Collected data entries
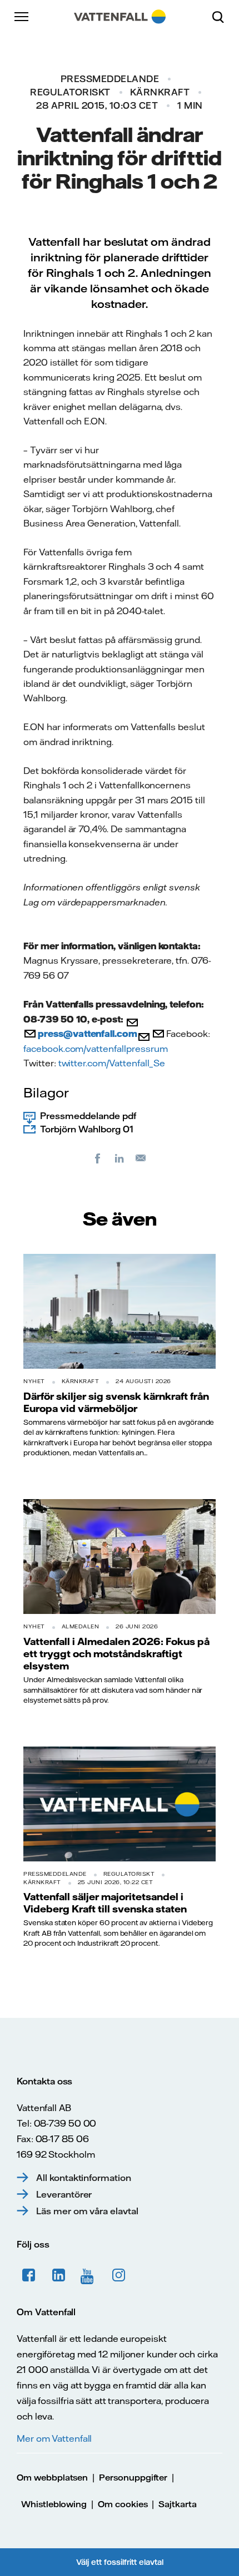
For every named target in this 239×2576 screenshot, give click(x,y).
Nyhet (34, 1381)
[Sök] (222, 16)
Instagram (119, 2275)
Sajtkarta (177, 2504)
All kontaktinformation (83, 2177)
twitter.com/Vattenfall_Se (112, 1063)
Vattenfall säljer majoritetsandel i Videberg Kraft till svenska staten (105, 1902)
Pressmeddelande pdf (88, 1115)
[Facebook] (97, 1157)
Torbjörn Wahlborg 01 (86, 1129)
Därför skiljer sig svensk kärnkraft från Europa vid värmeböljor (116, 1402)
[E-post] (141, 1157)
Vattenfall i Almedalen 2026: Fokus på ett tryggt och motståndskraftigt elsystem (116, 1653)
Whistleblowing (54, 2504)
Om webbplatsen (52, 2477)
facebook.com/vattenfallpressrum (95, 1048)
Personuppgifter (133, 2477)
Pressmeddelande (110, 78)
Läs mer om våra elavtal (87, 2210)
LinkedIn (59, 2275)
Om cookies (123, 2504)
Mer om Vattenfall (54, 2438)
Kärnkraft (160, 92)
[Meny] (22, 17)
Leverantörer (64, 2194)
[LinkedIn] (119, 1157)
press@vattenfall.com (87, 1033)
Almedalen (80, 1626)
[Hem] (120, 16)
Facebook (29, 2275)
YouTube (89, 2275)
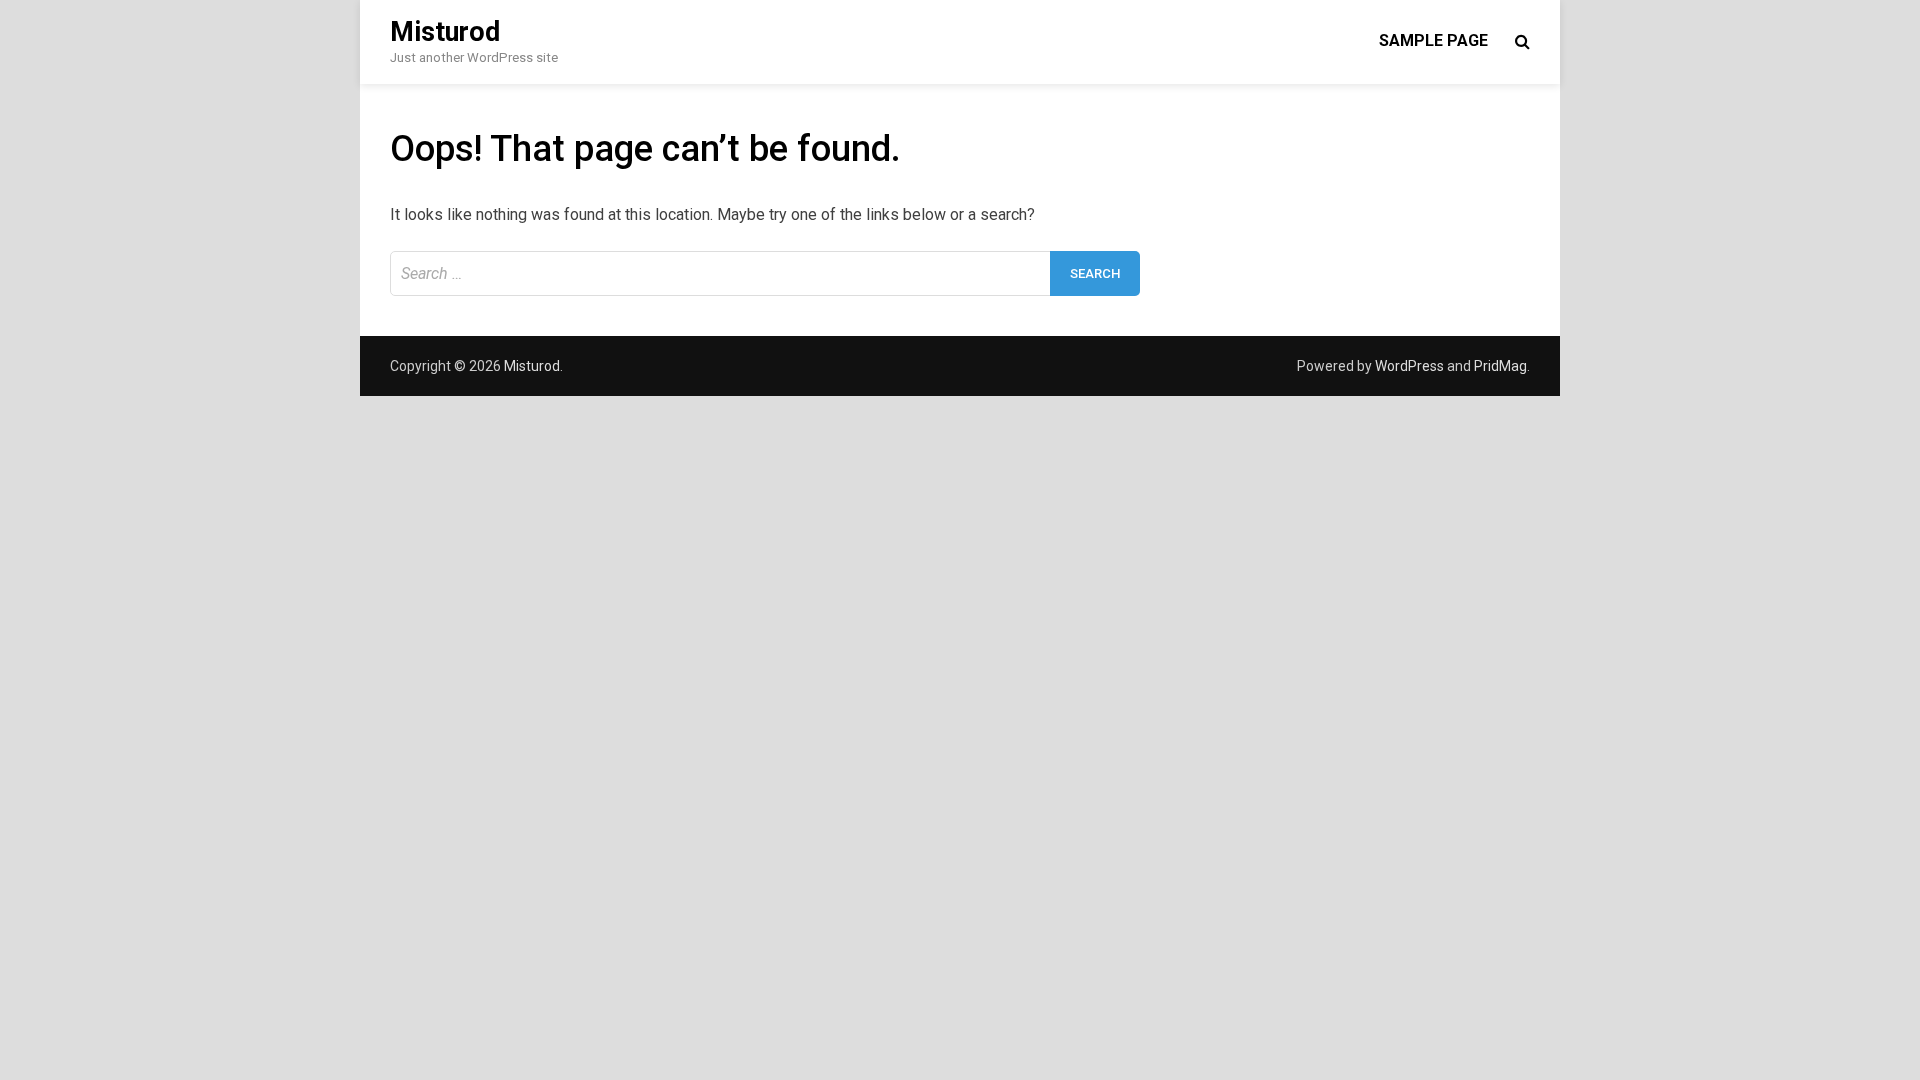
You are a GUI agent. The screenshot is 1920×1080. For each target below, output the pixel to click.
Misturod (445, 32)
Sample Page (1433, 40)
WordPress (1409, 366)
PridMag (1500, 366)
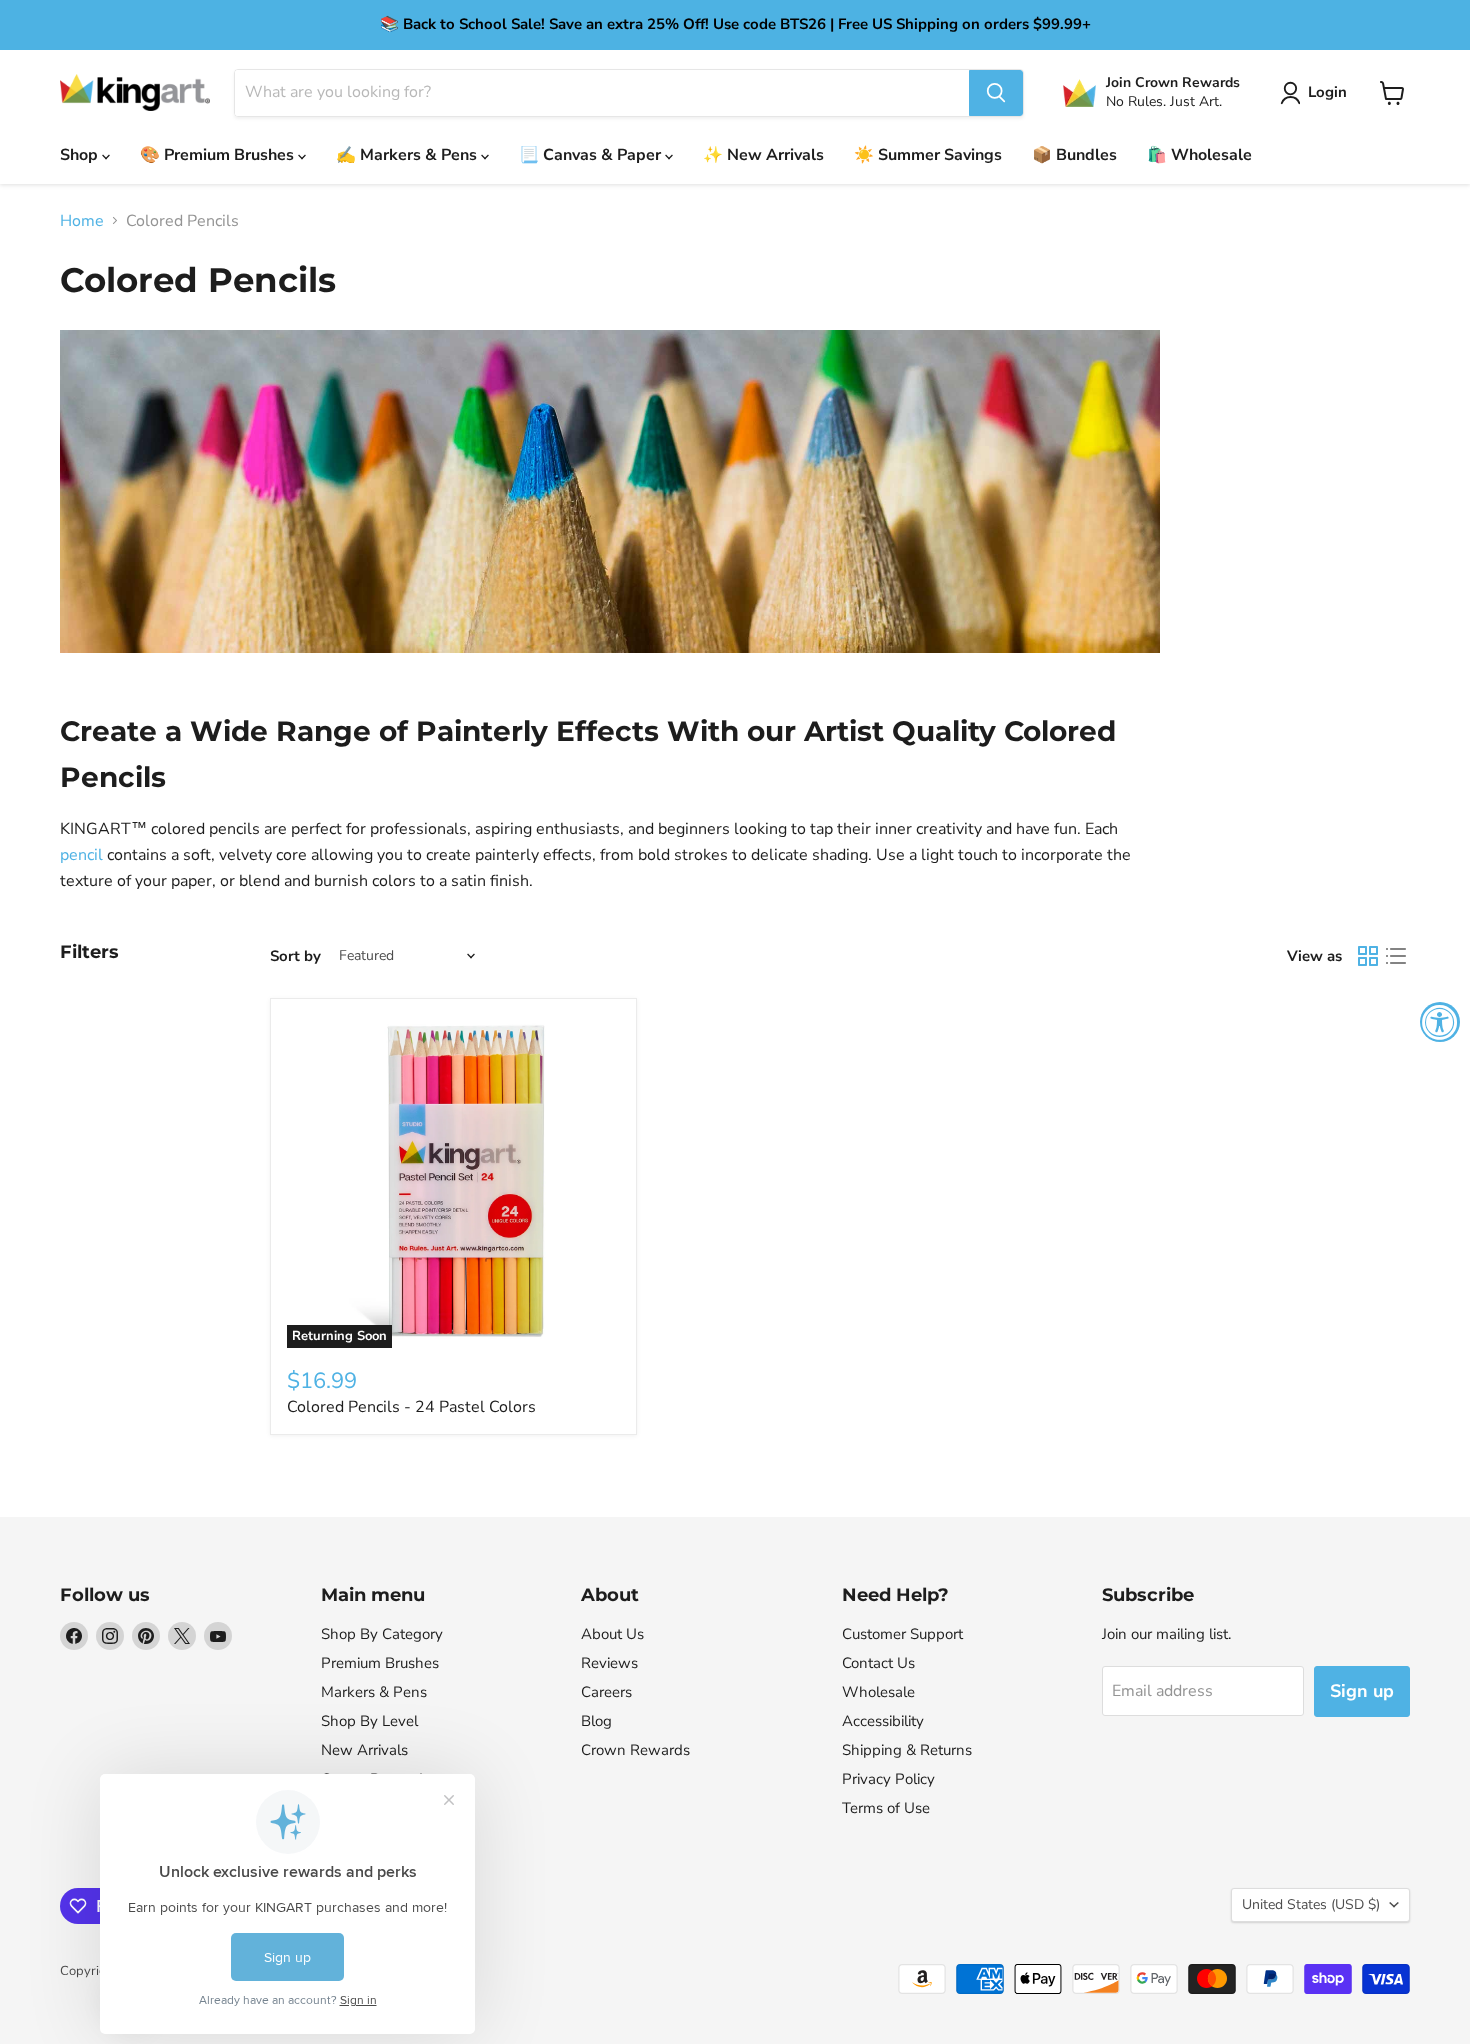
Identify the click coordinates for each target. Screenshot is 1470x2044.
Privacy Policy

▸ Assigned task: Copy every line of the data exactly as written, excluding the pictures.

▸ Result of the task:
For every named target in this 239×2576 screenshot, give click(x,y).
Nyhet (34, 1381)
[Sök] (222, 16)
Instagram (119, 2275)
Sajtkarta (177, 2504)
All kontaktinformation (83, 2177)
twitter.com/Vattenfall_Se (112, 1063)
Vattenfall säljer majoritetsandel i Videberg Kraft till svenska staten (105, 1902)
Pressmeddelande pdf (88, 1115)
[Facebook] (97, 1157)
Torbjörn Wahlborg 01 (86, 1129)
Därför skiljer sig svensk kärnkraft från Europa vid värmeböljor (116, 1402)
[E-post] (141, 1157)
Vattenfall i Almedalen 2026: Fokus på ett tryggt och motståndskraftigt elsystem (116, 1653)
Whistleblowing (54, 2504)
Om webbplatsen (52, 2477)
facebook.com/vattenfallpressrum (95, 1048)
Personuppgifter (133, 2477)
Pressmeddelande (110, 78)
Läs mer om våra elavtal (87, 2210)
LinkedIn (59, 2275)
Om cookies (123, 2504)
Mer om Vattenfall (54, 2438)
Kärnkraft (160, 92)
[Meny] (22, 17)
Leverantörer (64, 2194)
[LinkedIn] (119, 1157)
press@vattenfall.com (87, 1033)
Almedalen (80, 1626)
[Hem] (120, 16)
Facebook (29, 2275)
YouTube (89, 2275)
You are a GUI agent. The screenshot is 1920×1080. For each target below, output the pixel to click.
Misturod (445, 32)
Sample Page (1433, 40)
WordPress (1409, 366)
PridMag (1500, 366)
Identify the click coordinates for each target. Screenshot is 1470x2044.
Privacy Policy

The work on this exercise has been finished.